I read a version that had been edited for teens, but I fully take his point about the translation problem. He touched on a bigger issue that has dogged me since I began my ‘Invisible Ink’ series in the Independent several years ago. The reason why many authors go out of print is because society changes, and what was once acceptable is no longer palatable.
Since the column began, those featured authors who are still around have asked me if they should rewrite their books for e-versions, and I have resolutely said no from the start. I usually suggest instead that the republished book should be prefaced with a short piece setting the work into its social context. We now have the absurdity of ‘Fawlty Towers’ being re-edited to remove references to Germans, when anyone of the remotest intelligence should be able to realise that the lead character is embarrassing no-one but himself.
Although there are some books I would possibly re-edit for children (‘Where the Rainbow Ends’, for example, with its clear anti-Semitic stance) I would allow adult books to remain as they were published. As a consequence, words like ‘nigger’ and ‘queer’ have to stand within the context of the book’s time period, or you create a bizarre amalgam of period/modern work that fails to catch any time accurately. If anything, the originals stand as a reminder of how far we have come.
I agree that ‘Catcher In The Rye’ is a sweeter version of ‘The War of the Buttons’ (a little too sweet for my tastes) but the period when children start behaving like adults stands in every national literary canon. There are other novels, like ‘A High Wind In Jamaica’, that capture the nascent sexuality of children in a way that is difficult to convey today without drawing witch-hunt accusations of pedophilia.
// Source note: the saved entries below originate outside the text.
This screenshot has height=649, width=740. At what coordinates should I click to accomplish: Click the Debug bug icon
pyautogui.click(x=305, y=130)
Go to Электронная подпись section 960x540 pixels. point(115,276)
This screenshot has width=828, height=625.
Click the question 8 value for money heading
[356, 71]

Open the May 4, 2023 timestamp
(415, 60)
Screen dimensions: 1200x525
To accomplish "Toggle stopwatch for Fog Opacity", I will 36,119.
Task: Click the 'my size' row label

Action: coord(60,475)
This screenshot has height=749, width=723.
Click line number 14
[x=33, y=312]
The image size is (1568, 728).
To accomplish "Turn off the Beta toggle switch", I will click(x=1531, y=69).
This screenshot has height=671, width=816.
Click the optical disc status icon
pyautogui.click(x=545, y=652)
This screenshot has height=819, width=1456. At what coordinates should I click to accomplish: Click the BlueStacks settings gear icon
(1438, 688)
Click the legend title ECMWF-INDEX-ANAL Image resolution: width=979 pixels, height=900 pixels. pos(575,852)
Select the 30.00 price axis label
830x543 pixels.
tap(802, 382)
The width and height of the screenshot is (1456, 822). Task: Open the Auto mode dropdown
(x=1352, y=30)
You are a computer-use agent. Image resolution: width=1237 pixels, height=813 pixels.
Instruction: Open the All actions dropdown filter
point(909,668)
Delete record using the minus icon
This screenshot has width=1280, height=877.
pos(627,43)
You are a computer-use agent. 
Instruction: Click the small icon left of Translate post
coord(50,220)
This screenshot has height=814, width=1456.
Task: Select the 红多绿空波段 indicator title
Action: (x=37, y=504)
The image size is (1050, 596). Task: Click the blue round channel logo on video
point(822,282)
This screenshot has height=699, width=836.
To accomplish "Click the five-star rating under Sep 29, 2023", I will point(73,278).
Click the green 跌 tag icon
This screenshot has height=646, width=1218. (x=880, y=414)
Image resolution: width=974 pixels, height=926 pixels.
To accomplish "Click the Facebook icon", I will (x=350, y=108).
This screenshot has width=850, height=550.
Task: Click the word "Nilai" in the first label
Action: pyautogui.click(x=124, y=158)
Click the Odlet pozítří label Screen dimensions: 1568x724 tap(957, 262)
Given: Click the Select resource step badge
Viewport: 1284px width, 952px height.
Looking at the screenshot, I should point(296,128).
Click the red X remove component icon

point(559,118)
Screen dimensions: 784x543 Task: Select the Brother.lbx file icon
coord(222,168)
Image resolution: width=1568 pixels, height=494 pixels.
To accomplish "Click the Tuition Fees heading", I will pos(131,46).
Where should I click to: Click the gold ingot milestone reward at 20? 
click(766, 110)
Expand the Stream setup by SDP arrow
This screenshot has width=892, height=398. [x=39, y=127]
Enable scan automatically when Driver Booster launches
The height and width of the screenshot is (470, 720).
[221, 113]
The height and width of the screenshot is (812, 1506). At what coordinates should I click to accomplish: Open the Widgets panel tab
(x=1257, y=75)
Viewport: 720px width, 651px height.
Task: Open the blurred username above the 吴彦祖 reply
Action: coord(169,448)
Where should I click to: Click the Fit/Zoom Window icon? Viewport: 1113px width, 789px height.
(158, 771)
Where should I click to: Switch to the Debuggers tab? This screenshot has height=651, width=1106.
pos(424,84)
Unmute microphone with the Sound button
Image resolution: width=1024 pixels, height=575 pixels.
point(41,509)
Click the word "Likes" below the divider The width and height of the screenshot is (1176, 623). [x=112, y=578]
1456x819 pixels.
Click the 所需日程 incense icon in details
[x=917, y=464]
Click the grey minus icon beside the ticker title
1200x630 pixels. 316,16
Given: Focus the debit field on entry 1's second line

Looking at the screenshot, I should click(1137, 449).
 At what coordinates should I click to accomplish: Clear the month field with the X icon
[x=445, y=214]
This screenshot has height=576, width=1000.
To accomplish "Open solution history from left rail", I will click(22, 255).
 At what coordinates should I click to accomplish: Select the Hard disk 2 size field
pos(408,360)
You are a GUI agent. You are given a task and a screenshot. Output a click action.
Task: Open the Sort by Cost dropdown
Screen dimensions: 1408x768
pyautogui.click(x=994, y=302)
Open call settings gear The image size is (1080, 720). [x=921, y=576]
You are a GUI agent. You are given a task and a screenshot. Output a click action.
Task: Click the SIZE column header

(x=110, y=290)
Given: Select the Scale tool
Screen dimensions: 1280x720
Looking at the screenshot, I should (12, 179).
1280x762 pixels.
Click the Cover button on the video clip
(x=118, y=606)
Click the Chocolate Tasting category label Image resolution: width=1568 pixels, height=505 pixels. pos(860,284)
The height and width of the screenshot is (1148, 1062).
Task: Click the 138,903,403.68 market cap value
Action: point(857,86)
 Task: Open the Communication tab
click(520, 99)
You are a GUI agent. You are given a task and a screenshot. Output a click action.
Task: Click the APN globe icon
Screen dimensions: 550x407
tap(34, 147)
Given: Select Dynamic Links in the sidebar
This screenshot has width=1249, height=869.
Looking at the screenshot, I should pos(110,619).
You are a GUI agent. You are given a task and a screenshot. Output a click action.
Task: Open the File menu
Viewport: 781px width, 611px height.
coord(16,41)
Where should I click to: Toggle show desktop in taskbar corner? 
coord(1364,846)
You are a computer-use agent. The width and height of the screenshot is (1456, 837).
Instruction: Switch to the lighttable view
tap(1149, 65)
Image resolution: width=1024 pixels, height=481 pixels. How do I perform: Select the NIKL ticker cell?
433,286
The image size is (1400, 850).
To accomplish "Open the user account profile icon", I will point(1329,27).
When a book is obviously offensive I always draw attention to it (‘Bulldog Drummond’ saying that ‘all niggers smell bad’, for example). In fact, I may have accidentally killed a newly proposed film version of the book because I outlined the problems with the character in ‘Invisible Ink’.
Meanwhile, the collected columns are selling well in a book that features the first 100 authors in the series. I have covered a number of French authors in the past, and am about to cover Sébastien Japrisot, who desperately needs republishing!